Honestly, my first step would be to listen to them myself.  Alone and for a reasonable period.  I can't really think about products I've never used (I was a dismal failure on the Tampax account).

Then I'd pull together some one-on-ones (interviews with individual users), followed by focus groups (several users in a group discussion).  I refer back to the one-on's to sift out any bullshit from the groups (people act differently in the group dynamic).

Next, probably armed with backing input from the user groups, I'd probably try to talk you out of that "Zonko" name...unless it had been around long enough to build up any equity in the marketplace (in this case, I'd hope not).

Then the Head of Zonko and I would sit down and discuss where he wanted to take the product.  We know what it IS.  What do we want it to BE?  To whom?  

From there we build a Brand map.  Where we are, want to go, why we can, what might get in the way, etc (etc etc etc).

By this point we've figured a lot of stuff out.  So much the Mr.
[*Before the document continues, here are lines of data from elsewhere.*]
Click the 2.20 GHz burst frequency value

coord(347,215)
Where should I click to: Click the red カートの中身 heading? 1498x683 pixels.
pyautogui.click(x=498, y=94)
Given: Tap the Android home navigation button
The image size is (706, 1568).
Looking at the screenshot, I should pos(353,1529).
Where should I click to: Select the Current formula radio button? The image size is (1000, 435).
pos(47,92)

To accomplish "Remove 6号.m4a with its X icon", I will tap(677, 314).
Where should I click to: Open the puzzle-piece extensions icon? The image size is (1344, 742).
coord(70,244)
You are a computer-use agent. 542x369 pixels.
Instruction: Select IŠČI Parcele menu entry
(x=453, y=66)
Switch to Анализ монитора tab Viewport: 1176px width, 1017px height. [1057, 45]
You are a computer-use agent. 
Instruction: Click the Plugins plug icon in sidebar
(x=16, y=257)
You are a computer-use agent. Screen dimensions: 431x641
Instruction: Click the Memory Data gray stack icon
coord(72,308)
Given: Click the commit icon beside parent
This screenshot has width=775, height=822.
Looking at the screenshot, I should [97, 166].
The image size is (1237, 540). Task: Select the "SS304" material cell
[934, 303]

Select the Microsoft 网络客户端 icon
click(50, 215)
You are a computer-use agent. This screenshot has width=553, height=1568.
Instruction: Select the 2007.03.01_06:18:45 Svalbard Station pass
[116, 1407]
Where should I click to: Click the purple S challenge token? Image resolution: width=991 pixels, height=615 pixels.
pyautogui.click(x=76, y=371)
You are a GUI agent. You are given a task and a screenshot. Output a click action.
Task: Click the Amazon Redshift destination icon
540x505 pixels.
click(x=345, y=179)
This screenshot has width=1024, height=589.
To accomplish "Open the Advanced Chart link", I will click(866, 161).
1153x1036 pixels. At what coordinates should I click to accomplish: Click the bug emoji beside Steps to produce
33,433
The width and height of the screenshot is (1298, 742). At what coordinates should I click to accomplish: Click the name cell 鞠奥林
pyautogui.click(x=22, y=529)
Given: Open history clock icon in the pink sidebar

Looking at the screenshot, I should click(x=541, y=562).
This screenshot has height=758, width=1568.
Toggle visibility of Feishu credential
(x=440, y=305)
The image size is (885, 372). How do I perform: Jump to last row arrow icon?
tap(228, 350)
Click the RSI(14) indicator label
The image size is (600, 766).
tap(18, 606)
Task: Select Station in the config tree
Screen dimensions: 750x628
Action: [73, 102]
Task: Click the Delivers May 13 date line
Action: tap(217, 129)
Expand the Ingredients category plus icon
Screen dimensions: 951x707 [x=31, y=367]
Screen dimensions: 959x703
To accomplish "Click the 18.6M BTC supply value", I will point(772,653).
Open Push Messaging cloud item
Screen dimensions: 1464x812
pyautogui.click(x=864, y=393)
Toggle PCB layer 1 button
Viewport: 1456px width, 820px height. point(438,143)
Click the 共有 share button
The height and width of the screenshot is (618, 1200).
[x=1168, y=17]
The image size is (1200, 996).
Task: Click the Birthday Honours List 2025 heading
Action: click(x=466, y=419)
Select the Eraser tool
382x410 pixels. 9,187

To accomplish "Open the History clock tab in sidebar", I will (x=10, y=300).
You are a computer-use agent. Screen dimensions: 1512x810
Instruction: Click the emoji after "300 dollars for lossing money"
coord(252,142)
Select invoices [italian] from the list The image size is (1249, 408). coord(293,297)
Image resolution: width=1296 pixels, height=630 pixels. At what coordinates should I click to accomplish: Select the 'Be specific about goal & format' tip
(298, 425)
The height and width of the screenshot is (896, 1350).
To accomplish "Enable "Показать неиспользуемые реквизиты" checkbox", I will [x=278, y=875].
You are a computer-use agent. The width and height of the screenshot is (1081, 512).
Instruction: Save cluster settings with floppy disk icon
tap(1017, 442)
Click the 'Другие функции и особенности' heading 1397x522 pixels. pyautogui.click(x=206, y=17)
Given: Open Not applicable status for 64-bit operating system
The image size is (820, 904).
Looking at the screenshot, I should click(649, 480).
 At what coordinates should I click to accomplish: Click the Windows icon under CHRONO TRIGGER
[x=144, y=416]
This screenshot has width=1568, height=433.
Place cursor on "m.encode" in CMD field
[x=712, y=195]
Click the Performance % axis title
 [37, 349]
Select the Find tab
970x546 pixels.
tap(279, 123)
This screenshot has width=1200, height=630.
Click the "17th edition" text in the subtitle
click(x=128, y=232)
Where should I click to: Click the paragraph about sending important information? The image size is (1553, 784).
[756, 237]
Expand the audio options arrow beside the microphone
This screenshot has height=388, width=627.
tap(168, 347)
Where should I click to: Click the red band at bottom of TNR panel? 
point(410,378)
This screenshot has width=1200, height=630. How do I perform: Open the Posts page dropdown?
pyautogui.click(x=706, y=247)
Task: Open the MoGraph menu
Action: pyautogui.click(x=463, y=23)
Zonko's of this world are usually quite giddy.

Now comes the communications strategy (we will do posters above urinals at the next CES, for example).

Now the creative brief (what is the 'tone and manner' of the Brand?  What is the ONE THING we want the peeing reader to come away with about Zonko Loudspeakers?  What, if anything, is to be considered mandatory?  What, if anything, should be avoided?).

Then you wait.  Then I call you to push the next meeting, the creative presentation, back.  Then I start ducking your calls.  And then, just when you're thinking "Where's my ****ing agency!" I'm knocking on your door with a thick "pizza case" filled with rough layouts representing various possible advertising campaings for Zonko.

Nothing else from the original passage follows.